Former Republican congressman who represented Uvalde wants more than ‘thoughts, prayers and complaining’
Former Rep. Will Hurd (R-Texas), who represented the community of Uvalde, Texas, while in Congress, wrote in a New York Times op-ed that he wants more to be done on gun control amid the recent string of mass shootings in the U.S.
In the Times op-ed published Sunday, Hurd wrote that inaction from lawmakers has the media, the public and some elected officials believing that nothing can be done to address gun violence, noting there are more mass shooting victims than the number of military personnel killed during the Afghanistan War.
“Yet, neither horrifying headlines nor stunning statistics have generated substantial legislative action,” Hurd wrote in his essay. “This inaction has caused the public, the media, and some of those same elected officials to believe that nothing can be done. But that simply isn’t true.”
“There is not one piece of legislation that can prevent all mass shootings, but there are many things that we can do to save lives.”
Hurd also mentions in his op-ed his support for H.R. 8, proposed legislation that would require universal background checks for gun owners, adding that elected officials need to take action instead of sending “thoughts and prayers” or complaining about the bill going through a Senate filibuster.
“We also must be prepared in case guns do find their way into the wrong hands. We need to protect our most vulnerable places, like schools, churches, and hospitals,” Hurd, who once received an “A+” rating from the National Rifle Association, wrote. “We need to ensure local law enforcement is trained in the most effective ways of dealing with mass shooters.”
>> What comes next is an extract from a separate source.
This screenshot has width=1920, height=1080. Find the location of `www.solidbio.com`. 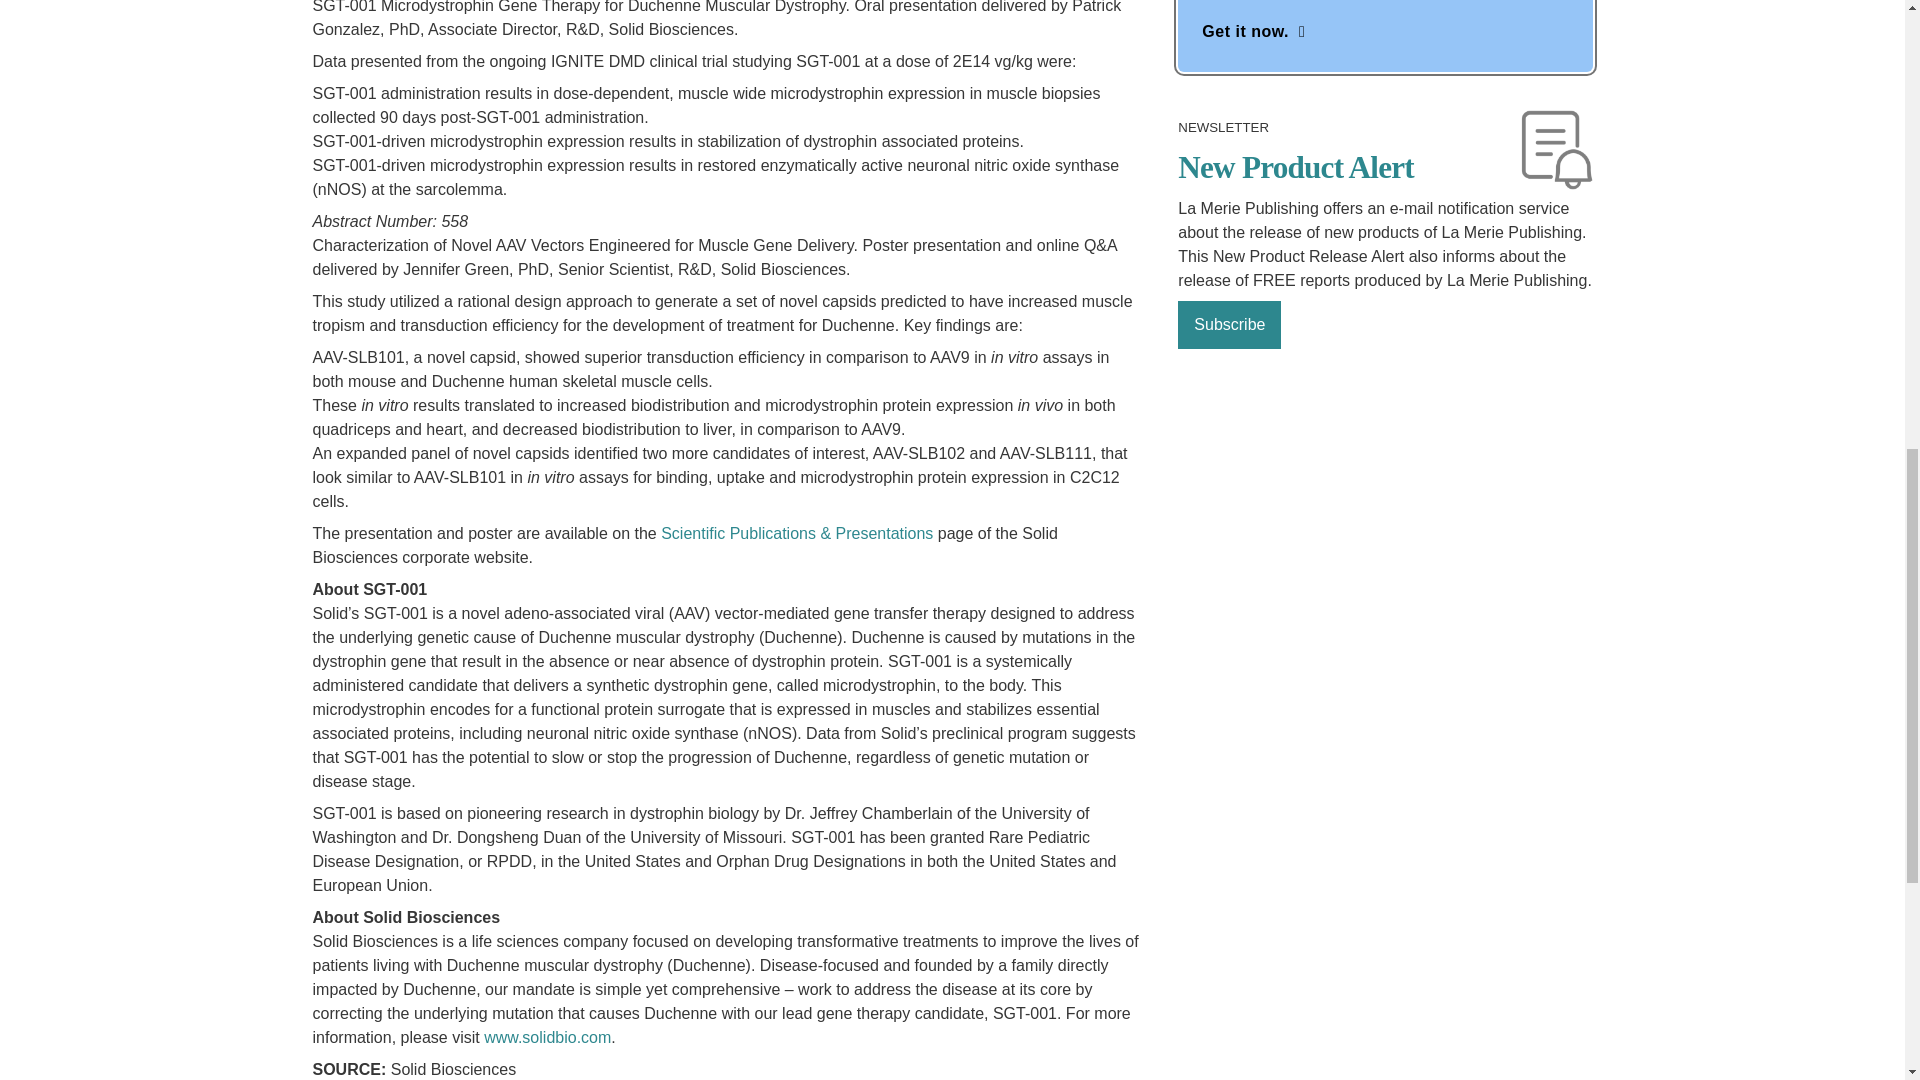

www.solidbio.com is located at coordinates (546, 1038).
“We are not helpless, and if the people we elect to address our country’s tough challenges think nothing can or should be done beyond thoughts, prayers and complaining about the filibuster, then it’s time we help them find a new career,” Hurd added.
The Uvalde community is still reeling from the massacre at Robb Elementary School last month, when a gunman entered a fourth grade classroom and killed 19 schoolchildren and two teachers.
Several additional mass shootings happened across the U.S. over the weekend, including in Philadelphia, where three people were killed and 11 others wounded after multiple gunmen opened fire in the city’s South Street neighborhood.
A bipartisan group of Senators has already started discussions on creating gun reform legislation in response to the mass shootings.
Last week, President Biden publicly called on Congress to quickly address this issue, asking them to pass laws expanding background checks, implementing a national red flag law system and banning assault rifles.